Santa Iglesia Catedral de Granada
Fecha: 05/10/2006. Publicado en: Boletín Oficial del Arzobispado de Granada. Nº 80-85, p. 148
Queridos hermanos,
Comenzar un nuevo curso es como comenzar un nuevo día. Y eso es motivo de acción de gracias por la luz que nos es ofrecida, por la vida que nos es dada, por el don que el Señor nos hace de estar unos junto a otros, de comunicarnos, de compartir los bienes que el Señor nos da.
Sé que la comparación puede no ser inmediata, pues el trabajo, en el mundo en el que estamos, muchas veces es concebido simplemente como un medio de ganarse la vida. Y también porque el mundo de la educación es un mundo particularmente sacudido, complejo, extraordinariamente difícil.

● ● ● ● ● ● ●

* Instrucciones
**a)** ¿Con qué compara el fragmento el comienzo de un nuevo curso?
**b)** Continúa el fragmento sobre el inicio del nuevo curso a partir de su última frase.

● ● ● ● ● ● ●

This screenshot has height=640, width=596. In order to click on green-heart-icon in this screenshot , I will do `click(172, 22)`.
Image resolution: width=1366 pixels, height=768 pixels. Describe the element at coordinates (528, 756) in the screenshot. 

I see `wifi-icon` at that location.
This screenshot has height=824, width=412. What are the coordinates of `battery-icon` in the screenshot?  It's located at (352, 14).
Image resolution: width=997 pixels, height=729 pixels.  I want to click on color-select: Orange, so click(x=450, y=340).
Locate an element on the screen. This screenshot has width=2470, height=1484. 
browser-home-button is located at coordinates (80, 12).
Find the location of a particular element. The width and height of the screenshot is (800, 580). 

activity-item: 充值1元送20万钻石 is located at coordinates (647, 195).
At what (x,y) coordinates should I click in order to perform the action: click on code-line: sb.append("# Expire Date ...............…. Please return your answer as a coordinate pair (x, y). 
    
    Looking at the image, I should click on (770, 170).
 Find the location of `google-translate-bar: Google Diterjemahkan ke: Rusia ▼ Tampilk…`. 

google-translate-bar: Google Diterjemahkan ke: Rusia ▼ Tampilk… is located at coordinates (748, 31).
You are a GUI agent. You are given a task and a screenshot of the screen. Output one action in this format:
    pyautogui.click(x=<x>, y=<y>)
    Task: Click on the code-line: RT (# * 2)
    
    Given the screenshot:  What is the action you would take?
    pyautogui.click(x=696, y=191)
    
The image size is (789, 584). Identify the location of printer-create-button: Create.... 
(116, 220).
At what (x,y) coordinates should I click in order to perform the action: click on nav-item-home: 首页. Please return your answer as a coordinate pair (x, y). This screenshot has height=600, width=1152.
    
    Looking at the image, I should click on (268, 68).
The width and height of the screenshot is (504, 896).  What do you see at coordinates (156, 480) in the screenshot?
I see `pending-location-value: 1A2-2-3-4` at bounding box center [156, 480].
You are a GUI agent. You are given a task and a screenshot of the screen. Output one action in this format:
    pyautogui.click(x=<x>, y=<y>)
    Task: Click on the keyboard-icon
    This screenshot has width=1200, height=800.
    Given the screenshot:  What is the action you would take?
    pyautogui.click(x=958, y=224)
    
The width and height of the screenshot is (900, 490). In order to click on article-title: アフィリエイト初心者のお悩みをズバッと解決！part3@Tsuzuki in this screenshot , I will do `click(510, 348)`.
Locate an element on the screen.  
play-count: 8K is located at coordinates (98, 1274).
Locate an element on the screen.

● ● ● ● ● ● ●

* Tareas resueltas
**a)** Con el comienzo de un nuevo día.

**b)**
Algunos me habéis oído ya decir, más de una vez, que en una sociedad que no es capaz de hacer una afirmación sustantiva sobre para qué es la vida humana, cuál es el bien y la plenitud de la vida humana; en una sociedad que no es, por tanto, capaz de hacer afirmaciones sustantivas sobre el bien y el mal, la educación no puede más que quedar reducida a enseñar unas técnicas, o a pequeños aprendizajes de cosas, o a fragmentos de lo que un día fue la transmisión del sentido de la vida en la cultura occidental. Y ése es el panorama en el que estamos.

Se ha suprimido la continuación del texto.